▶ **Task requirements**
Copy every one of the rows below word for word, without changing anything.

+---+

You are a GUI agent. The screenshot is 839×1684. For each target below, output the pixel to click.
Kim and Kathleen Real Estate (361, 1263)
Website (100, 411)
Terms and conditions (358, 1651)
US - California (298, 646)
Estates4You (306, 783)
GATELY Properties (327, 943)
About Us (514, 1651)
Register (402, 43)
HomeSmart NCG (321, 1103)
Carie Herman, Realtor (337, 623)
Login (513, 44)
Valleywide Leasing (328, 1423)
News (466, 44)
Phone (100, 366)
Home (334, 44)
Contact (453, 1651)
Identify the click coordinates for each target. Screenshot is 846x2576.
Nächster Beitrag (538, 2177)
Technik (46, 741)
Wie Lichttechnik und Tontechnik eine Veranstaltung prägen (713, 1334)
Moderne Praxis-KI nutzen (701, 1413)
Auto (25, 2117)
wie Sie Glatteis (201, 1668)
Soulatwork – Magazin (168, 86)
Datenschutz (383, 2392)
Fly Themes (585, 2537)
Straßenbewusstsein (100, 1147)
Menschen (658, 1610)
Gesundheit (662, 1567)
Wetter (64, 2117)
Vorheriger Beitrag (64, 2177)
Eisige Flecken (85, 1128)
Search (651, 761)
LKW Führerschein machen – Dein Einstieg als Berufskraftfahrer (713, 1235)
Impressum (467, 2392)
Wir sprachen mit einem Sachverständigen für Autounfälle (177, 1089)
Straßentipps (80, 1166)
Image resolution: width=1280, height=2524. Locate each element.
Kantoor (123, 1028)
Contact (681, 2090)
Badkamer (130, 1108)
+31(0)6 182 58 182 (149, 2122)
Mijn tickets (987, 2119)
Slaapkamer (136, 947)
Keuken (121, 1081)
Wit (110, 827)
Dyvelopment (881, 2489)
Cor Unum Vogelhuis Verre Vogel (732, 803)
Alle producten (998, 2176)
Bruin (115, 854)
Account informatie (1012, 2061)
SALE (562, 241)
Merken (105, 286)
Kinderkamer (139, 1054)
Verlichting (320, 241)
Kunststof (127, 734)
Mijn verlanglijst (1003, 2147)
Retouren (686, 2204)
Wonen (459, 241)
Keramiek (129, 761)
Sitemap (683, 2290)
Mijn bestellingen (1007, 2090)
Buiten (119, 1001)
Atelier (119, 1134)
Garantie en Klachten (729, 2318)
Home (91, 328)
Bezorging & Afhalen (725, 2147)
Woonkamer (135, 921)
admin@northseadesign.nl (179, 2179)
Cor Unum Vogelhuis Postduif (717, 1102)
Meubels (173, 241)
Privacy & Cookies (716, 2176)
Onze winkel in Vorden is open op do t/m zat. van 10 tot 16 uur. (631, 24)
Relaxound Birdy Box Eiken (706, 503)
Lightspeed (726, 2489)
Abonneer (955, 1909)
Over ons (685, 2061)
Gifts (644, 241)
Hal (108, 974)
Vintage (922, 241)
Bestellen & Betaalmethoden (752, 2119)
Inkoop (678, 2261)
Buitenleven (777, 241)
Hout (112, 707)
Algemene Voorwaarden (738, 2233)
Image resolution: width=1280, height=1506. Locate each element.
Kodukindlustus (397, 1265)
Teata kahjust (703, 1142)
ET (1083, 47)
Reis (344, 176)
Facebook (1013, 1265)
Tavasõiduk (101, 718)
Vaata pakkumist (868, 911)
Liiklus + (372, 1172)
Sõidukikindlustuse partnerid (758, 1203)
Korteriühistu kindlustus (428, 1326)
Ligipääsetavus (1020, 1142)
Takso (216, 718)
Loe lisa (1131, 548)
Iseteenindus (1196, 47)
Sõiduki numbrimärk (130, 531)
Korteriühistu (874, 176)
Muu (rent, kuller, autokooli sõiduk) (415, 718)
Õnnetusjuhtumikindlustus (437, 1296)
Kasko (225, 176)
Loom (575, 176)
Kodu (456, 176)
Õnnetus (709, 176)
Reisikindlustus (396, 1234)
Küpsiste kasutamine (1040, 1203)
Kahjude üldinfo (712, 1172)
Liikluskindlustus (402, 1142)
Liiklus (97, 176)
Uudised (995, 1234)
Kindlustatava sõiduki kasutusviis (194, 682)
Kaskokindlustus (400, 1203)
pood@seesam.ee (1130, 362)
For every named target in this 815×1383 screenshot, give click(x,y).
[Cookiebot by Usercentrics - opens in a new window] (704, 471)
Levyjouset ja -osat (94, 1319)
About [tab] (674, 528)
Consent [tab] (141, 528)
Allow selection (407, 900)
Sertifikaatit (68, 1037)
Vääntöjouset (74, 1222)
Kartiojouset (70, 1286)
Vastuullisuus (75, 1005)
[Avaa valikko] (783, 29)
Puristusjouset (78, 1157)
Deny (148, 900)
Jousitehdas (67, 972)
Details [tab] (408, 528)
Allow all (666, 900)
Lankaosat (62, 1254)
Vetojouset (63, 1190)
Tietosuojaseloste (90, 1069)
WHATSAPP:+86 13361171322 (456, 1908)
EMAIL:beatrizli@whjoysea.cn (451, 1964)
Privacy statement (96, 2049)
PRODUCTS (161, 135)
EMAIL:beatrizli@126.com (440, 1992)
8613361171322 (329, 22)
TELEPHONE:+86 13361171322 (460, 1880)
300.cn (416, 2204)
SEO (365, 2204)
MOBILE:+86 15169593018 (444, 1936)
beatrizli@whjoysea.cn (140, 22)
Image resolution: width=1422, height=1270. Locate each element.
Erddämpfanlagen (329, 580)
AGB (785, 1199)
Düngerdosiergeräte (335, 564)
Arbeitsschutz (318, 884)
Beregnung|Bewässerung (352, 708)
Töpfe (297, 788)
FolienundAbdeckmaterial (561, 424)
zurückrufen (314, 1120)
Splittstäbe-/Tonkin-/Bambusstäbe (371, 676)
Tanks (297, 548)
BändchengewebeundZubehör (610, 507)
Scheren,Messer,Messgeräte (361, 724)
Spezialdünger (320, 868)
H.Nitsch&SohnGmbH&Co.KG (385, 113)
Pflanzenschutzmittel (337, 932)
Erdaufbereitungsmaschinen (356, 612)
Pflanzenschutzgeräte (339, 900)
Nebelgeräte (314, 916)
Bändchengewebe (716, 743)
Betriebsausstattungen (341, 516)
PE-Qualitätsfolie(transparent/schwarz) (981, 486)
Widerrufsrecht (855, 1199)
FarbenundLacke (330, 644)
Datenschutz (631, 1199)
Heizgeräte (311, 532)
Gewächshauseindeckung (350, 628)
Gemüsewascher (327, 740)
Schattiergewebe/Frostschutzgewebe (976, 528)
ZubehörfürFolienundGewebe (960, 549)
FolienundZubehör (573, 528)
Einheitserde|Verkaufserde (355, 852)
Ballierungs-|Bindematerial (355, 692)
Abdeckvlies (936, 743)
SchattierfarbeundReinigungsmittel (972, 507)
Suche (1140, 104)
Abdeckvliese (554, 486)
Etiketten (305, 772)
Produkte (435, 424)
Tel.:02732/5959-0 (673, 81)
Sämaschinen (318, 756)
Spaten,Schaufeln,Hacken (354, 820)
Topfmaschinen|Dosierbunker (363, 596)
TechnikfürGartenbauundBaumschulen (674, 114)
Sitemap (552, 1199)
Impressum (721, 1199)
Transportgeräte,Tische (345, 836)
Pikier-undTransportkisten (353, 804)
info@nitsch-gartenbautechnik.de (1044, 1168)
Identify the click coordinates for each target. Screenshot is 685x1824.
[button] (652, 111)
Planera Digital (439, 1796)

+---+

▶ **Answer below**
You are a GUI agent. The screenshot is 839×1684. For each target below, output the pixel to click.
Kim and Kathleen Real Estate (361, 1263)
Website (100, 411)
Terms and conditions (358, 1651)
US - California (298, 646)
Estates4You (306, 783)
GATELY Properties (327, 943)
About Us (514, 1651)
Register (402, 43)
HomeSmart NCG (321, 1103)
Carie Herman, Realtor (337, 623)
Login (513, 44)
Valleywide Leasing (328, 1423)
News (466, 44)
Phone (100, 366)
Home (334, 44)
Contact (453, 1651)
Identify the click coordinates for each target. Screenshot is 846x2576.
Nächster Beitrag (538, 2177)
Technik (46, 741)
Wie Lichttechnik und Tontechnik eine Veranstaltung prägen (713, 1334)
Moderne Praxis-KI nutzen (701, 1413)
Auto (25, 2117)
wie Sie Glatteis (201, 1668)
Soulatwork – Magazin (168, 86)
Datenschutz (383, 2392)
Fly Themes (585, 2537)
Straßenbewusstsein (100, 1147)
Menschen (658, 1610)
Gesundheit (662, 1567)
Wetter (64, 2117)
Vorheriger Beitrag (64, 2177)
Eisige Flecken (85, 1128)
Search (651, 761)
LKW Führerschein machen – Dein Einstieg als Berufskraftfahrer (713, 1235)
Impressum (467, 2392)
Wir sprachen mit einem Sachverständigen für Autounfälle (177, 1089)
Straßentipps (80, 1166)
Image resolution: width=1280, height=2524. Locate each element.
Kantoor (123, 1028)
Contact (681, 2090)
Badkamer (130, 1108)
+31(0)6 182 58 182 (149, 2122)
Mijn tickets (987, 2119)
Slaapkamer (136, 947)
Keuken (121, 1081)
Wit (110, 827)
Dyvelopment (881, 2489)
Cor Unum Vogelhuis Verre Vogel (732, 803)
Alle producten (998, 2176)
Bruin (115, 854)
Account informatie (1012, 2061)
SALE (562, 241)
Merken (105, 286)
Kinderkamer (139, 1054)
Verlichting (320, 241)
Kunststof (127, 734)
Mijn verlanglijst (1003, 2147)
Retouren (686, 2204)
Wonen (459, 241)
Keramiek (129, 761)
Sitemap (683, 2290)
Mijn bestellingen (1007, 2090)
Buiten (119, 1001)
Atelier (119, 1134)
Garantie en Klachten (729, 2318)
Home (91, 328)
Bezorging & Afhalen (725, 2147)
Woonkamer (135, 921)
admin@northseadesign.nl (179, 2179)
Cor Unum Vogelhuis Postduif (717, 1102)
Meubels (173, 241)
Privacy & Cookies (716, 2176)
Onze winkel in Vorden is open op do t/m zat. van 10 tot 16 uur. (631, 24)
Relaxound Birdy Box Eiken (706, 503)
Lightspeed (726, 2489)
Abonneer (955, 1909)
Over ons (685, 2061)
Gifts (644, 241)
Hal (108, 974)
Vintage (922, 241)
Bestellen & Betaalmethoden (752, 2119)
Inkoop (678, 2261)
Buitenleven (777, 241)
Hout (112, 707)
Algemene Voorwaarden (738, 2233)
Image resolution: width=1280, height=1506. Locate each element.
Kodukindlustus (397, 1265)
Teata kahjust (703, 1142)
ET (1083, 47)
Reis (344, 176)
Facebook (1013, 1265)
Tavasõiduk (101, 718)
Vaata pakkumist (868, 911)
Liiklus + (372, 1172)
Sõidukikindlustuse partnerid (758, 1203)
Korteriühistu kindlustus (428, 1326)
Ligipääsetavus (1020, 1142)
Takso (216, 718)
Loe lisa (1131, 548)
Iseteenindus (1196, 47)
Sõiduki numbrimärk (130, 531)
Korteriühistu (874, 176)
Muu (rent, kuller, autokooli sõiduk) (415, 718)
Õnnetusjuhtumikindlustus (437, 1296)
Kasko (225, 176)
Loom (575, 176)
Kodu (456, 176)
Õnnetus (709, 176)
Reisikindlustus (396, 1234)
Küpsiste kasutamine (1040, 1203)
Kahjude üldinfo (712, 1172)
Liikluskindlustus (402, 1142)
Liiklus (97, 176)
Uudised (995, 1234)
Kindlustatava sõiduki kasutusviis (194, 682)
Kaskokindlustus (400, 1203)
pood@seesam.ee (1130, 362)
For every named target in this 815×1383 screenshot, give click(x,y).
[Cookiebot by Usercentrics - opens in a new window] (704, 471)
Levyjouset ja -osat (94, 1319)
About [tab] (674, 528)
Consent [tab] (141, 528)
Allow selection (407, 900)
Sertifikaatit (68, 1037)
Vääntöjouset (74, 1222)
Kartiojouset (70, 1286)
Vastuullisuus (75, 1005)
[Avaa valikko] (783, 29)
Puristusjouset (78, 1157)
Deny (148, 900)
Jousitehdas (67, 972)
Details [tab] (408, 528)
Allow all (666, 900)
Lankaosat (62, 1254)
Vetojouset (63, 1190)
Tietosuojaseloste (90, 1069)
WHATSAPP:+86 13361171322 (456, 1908)
EMAIL:beatrizli@whjoysea.cn (451, 1964)
Privacy statement (96, 2049)
PRODUCTS (161, 135)
EMAIL:beatrizli@126.com (440, 1992)
8613361171322 (329, 22)
TELEPHONE:+86 13361171322 (460, 1880)
300.cn (416, 2204)
SEO (365, 2204)
MOBILE:+86 15169593018 (444, 1936)
beatrizli@whjoysea.cn (140, 22)
Image resolution: width=1422, height=1270. Locate each element.
Erddämpfanlagen (329, 580)
AGB (785, 1199)
Düngerdosiergeräte (335, 564)
Arbeitsschutz (318, 884)
Beregnung|Bewässerung (352, 708)
Töpfe (297, 788)
FolienundAbdeckmaterial (561, 424)
zurückrufen (314, 1120)
Splittstäbe-/Tonkin-/Bambusstäbe (371, 676)
Tanks (297, 548)
BändchengewebeundZubehör (610, 507)
Scheren,Messer,Messgeräte (361, 724)
Spezialdünger (320, 868)
H.Nitsch&SohnGmbH&Co.KG (385, 113)
Pflanzenschutzmittel (337, 932)
Erdaufbereitungsmaschinen (356, 612)
Pflanzenschutzgeräte (339, 900)
Nebelgeräte (314, 916)
Bändchengewebe (716, 743)
Betriebsausstattungen (341, 516)
PE-Qualitätsfolie(transparent/schwarz) (981, 486)
Widerrufsrecht (855, 1199)
FarbenundLacke (330, 644)
Datenschutz (631, 1199)
Heizgeräte (311, 532)
Gewächshauseindeckung (350, 628)
Gemüsewascher (327, 740)
Schattiergewebe/Frostschutzgewebe (976, 528)
ZubehörfürFolienundGewebe (960, 549)
FolienundZubehör (573, 528)
Einheitserde|Verkaufserde (355, 852)
Ballierungs-|Bindematerial (355, 692)
Abdeckvlies (936, 743)
SchattierfarbeundReinigungsmittel (972, 507)
Suche (1140, 104)
Abdeckvliese (554, 486)
Etiketten (305, 772)
Produkte (435, 424)
Tel.:02732/5959-0 (673, 81)
Sämaschinen (318, 756)
Spaten,Schaufeln,Hacken (354, 820)
Topfmaschinen|Dosierbunker (363, 596)
TechnikfürGartenbauundBaumschulen (674, 114)
Sitemap (552, 1199)
Impressum (721, 1199)
Transportgeräte,Tische (345, 836)
Pikier-undTransportkisten (353, 804)
info@nitsch-gartenbautechnik.de (1044, 1168)
Identify the click coordinates for each target. Screenshot is 685x1824.
[button] (652, 111)
Planera Digital (439, 1796)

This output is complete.